Please tally the lines in the records below that contain the string "size", matching case exactly, and give only the number.

++++ Supplied data

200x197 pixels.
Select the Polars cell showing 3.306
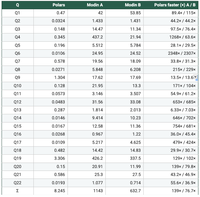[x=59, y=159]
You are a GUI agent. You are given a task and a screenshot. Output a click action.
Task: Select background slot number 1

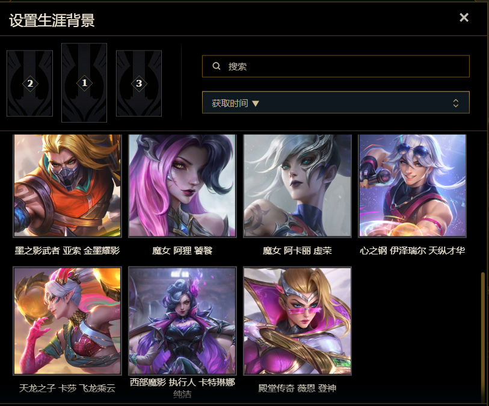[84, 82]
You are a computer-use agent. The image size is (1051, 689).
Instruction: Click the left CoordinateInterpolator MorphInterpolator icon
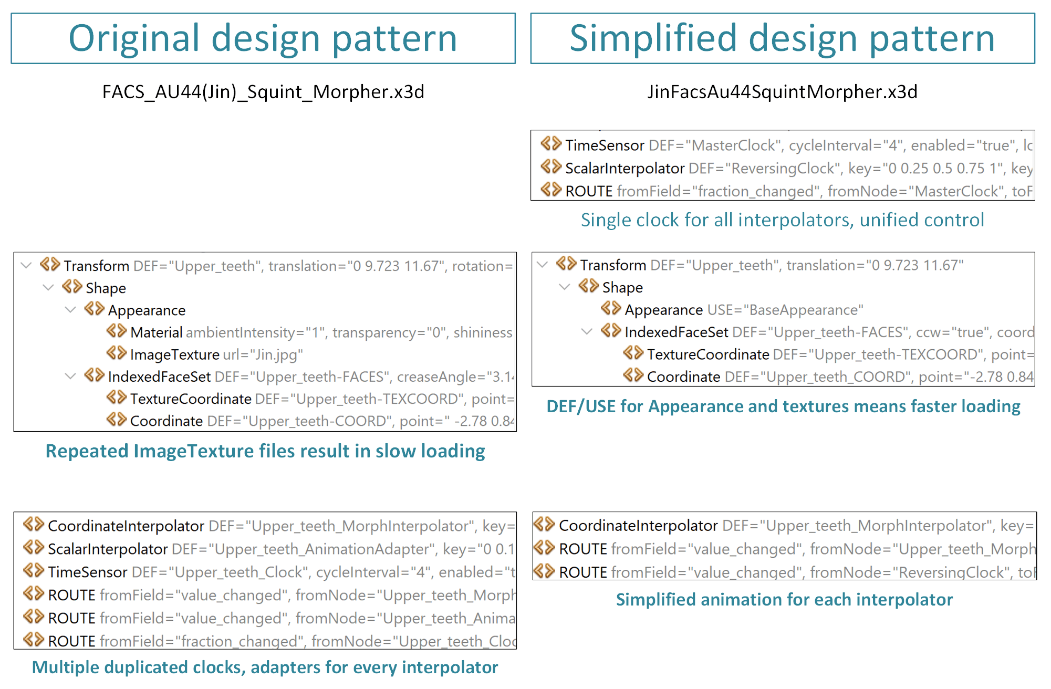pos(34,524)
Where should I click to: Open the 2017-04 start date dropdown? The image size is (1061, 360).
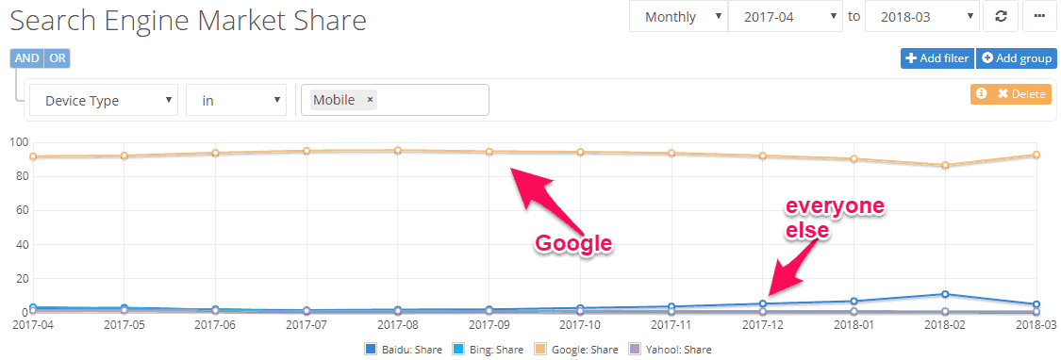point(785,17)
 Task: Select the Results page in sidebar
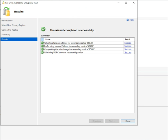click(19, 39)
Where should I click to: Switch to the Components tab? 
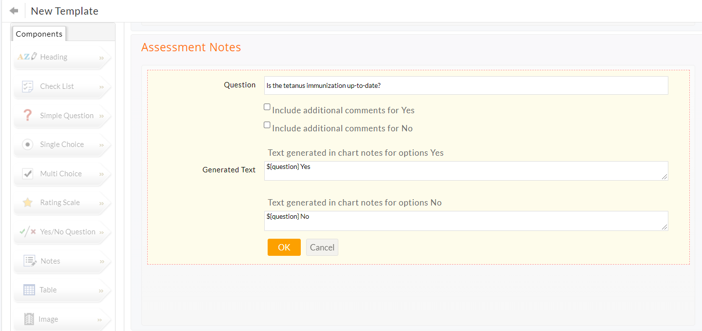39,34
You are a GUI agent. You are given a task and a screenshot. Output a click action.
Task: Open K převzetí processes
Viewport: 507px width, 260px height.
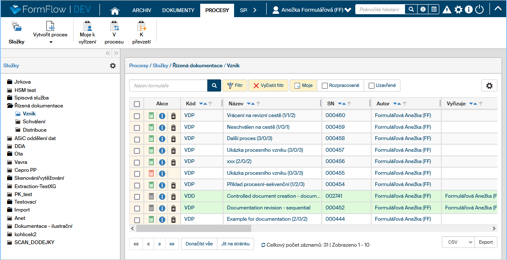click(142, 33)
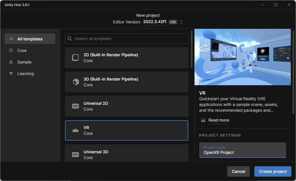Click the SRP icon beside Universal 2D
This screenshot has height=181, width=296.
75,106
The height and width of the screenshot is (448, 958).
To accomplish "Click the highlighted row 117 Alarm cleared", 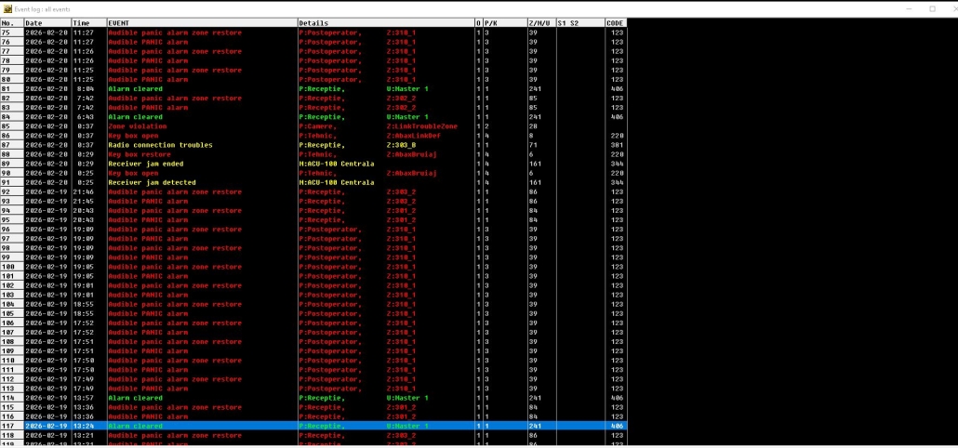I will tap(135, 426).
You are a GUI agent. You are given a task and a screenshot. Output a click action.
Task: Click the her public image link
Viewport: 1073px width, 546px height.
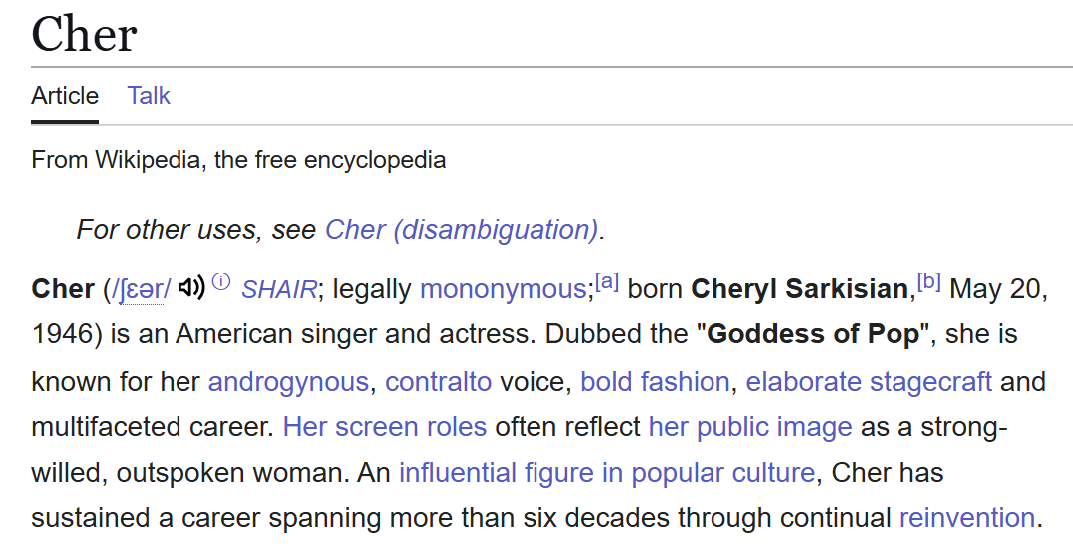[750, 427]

++++++++

**Response below:**
2